[Start of Attachment]
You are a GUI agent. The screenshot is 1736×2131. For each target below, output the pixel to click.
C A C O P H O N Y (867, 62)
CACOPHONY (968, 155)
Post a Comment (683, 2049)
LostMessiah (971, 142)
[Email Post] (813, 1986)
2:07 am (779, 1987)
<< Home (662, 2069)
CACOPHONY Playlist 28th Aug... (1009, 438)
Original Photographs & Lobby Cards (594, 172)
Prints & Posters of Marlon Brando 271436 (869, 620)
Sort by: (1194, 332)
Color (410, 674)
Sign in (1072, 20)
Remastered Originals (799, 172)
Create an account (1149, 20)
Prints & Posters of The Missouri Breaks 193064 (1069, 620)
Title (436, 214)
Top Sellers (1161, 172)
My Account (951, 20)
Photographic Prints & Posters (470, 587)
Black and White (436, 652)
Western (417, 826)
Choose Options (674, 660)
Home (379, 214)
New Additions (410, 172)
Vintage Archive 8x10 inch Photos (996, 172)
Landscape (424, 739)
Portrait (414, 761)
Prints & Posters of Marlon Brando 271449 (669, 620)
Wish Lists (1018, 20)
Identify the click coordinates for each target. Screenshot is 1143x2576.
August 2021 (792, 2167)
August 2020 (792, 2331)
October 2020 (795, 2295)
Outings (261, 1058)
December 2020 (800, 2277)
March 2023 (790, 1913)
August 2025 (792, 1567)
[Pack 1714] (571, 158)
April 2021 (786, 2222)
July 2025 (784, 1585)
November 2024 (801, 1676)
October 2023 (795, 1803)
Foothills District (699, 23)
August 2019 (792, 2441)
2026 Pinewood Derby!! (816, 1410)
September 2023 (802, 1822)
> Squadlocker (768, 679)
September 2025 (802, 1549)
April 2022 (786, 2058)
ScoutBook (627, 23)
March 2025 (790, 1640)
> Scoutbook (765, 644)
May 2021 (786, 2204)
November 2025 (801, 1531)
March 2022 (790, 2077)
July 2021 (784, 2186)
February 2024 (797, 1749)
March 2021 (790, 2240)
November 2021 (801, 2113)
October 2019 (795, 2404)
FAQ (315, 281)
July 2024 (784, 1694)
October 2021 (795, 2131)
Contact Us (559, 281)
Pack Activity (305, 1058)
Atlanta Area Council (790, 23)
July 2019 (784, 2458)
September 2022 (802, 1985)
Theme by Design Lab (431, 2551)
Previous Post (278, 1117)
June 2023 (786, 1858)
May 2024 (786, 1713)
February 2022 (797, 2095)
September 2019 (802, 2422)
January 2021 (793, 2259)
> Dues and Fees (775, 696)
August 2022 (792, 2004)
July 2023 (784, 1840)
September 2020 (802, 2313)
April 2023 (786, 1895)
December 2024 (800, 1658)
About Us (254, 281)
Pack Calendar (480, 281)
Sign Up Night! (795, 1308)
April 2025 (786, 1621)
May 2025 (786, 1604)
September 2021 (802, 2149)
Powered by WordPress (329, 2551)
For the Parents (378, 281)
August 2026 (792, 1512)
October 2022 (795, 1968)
[End of Attachment]
◆ DIRECTIONS FOR THIS TASK ◆
Where the listing above reaches the line that contains "September 2022 (802, 1985)", start retyping, and finish with the line that contains "May 2025 (786, 1604)"; reproduce those lines exactly and no others.

◆ RESPONSE TO THIS EXERCISE ◆
September 2022 (802, 1985)
Theme by Design Lab (431, 2551)
Previous Post (278, 1117)
June 2023 (786, 1858)
May 2024 (786, 1713)
February 2022 (797, 2095)
September 2019 (802, 2422)
January 2021 (793, 2259)
> Dues and Fees (775, 696)
August 2022 (792, 2004)
July 2023 (784, 1840)
September 2020 (802, 2313)
April 2023 (786, 1895)
December 2024 (800, 1658)
About Us (254, 281)
Pack Calendar (480, 281)
Sign Up Night! (795, 1308)
April 2025 (786, 1621)
May 2025 (786, 1604)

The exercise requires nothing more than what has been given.